I’m confident when I say that the carpet industry will continue to succeed because of the innovation our members continually bring to the table. I’m convinced that carpet will always have a ‘home.’


And even more, I’m confident Dalton will always have carpet.”

Thank you, Werner.

~ Bethany

Tuesday, November 1, 2011

Karastan in Frank Lloyd Wright's Taliesin West Home

Karastan in Frank Lloyd Wright's Taliesin West Home
Karastan carpet was chosen for the restored living room of
Frank Lloyd Wright’s Taliesin West.
Photo by Donna Yeaw.
I was not surprised to learn that in 1955 the architect Frank Lloyd Wright considered
designing rugs and carpets for the renowned rug and carpet manufacturer Karastan. (Karastan is now part of Mohawk Industries, the world’s largest flooring manufacturer and a Carpet and Rug Institute member.) Several highly-regarded artists of the day, including the artist Henri Matisse, (see related blog post Mattisse Rug Donated to Carpet and Rug Institute) designed rugs.

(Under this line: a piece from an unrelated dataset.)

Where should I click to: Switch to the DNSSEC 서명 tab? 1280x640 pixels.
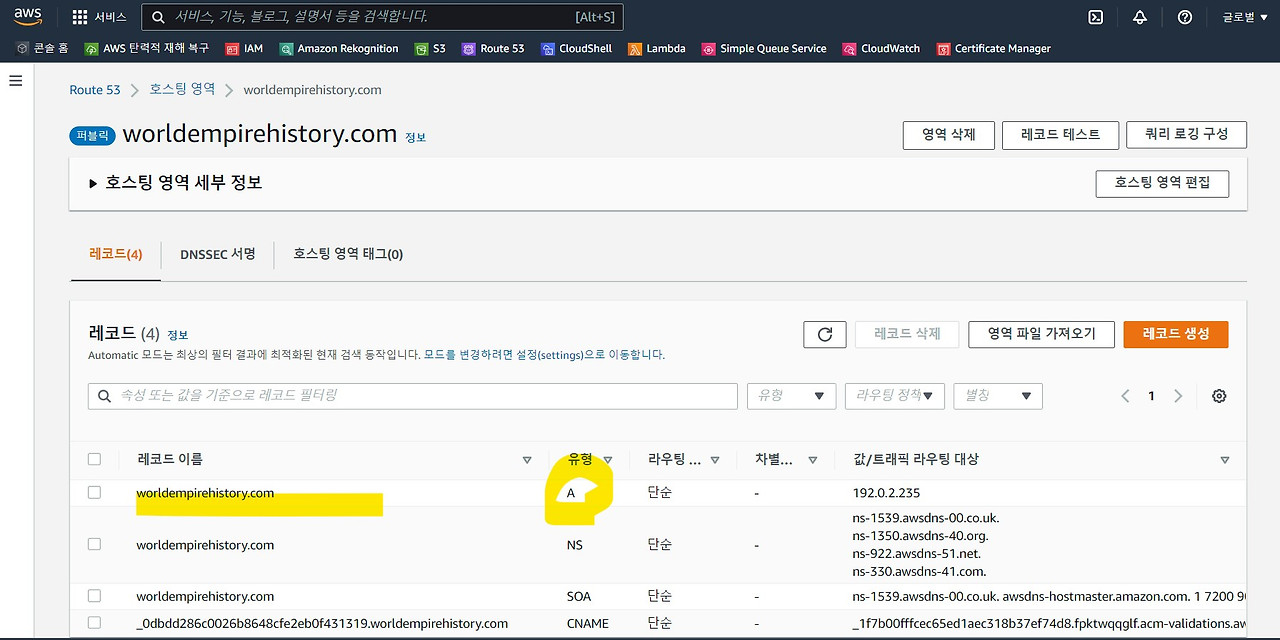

According to a story in National Floor Trends magazine, titled Karastan rugs featured in Frank Lloyd Wright's home, those early discussions between Wright and Karastan led the Frank Lloyd Wright Foundation to choose a Karastan product for the newly restored Taliesin West, Wright’s home in Scottsdale, Ariz.

“The reason we selected Karastan for the living room of Taliesin West was because of the color selection available, the quality of Karastan’s carpets and Wright’s relationship with Karastan. Wright talked to Karastan in 1955 about collaborating on a line of carpets with the Wright design,” said Doug Volker, the foundation’s director of licensing and product development.

Matching the carpet in historic photos, Karastan donated 1,495 sq. ft. of new carpet to bring the Taliesin West living room and adjacent dining cove back to their former beauty. The carpet selected for the restoration project, Karastan’s Cambridge Shores in Glazed Wood color, was custom made and bound into five rectangular rugs to fit the space.

Wright began building Taliesin West in 1937 as his personal home, studio and architectural ampus, and no doubt was still making changes in 1959 when he died. Each year more than 150,000 visitors tour this historic property in the foothills of the McDowell Mountains to admire the genius of the man who continues to impact interior design, architecture and ideas about sustainability and green living.”

The Robie house in Chicago, built during the early days of the architect’s career, also has carpet designed and manufactured by a CRI member. (See related blog article Carpet in Frank Lloyd Wright's Robie House.)

Congratulations to Karastan for contributing to this historic project. The Karastan carpet looks right at home in the beautiful desert setting.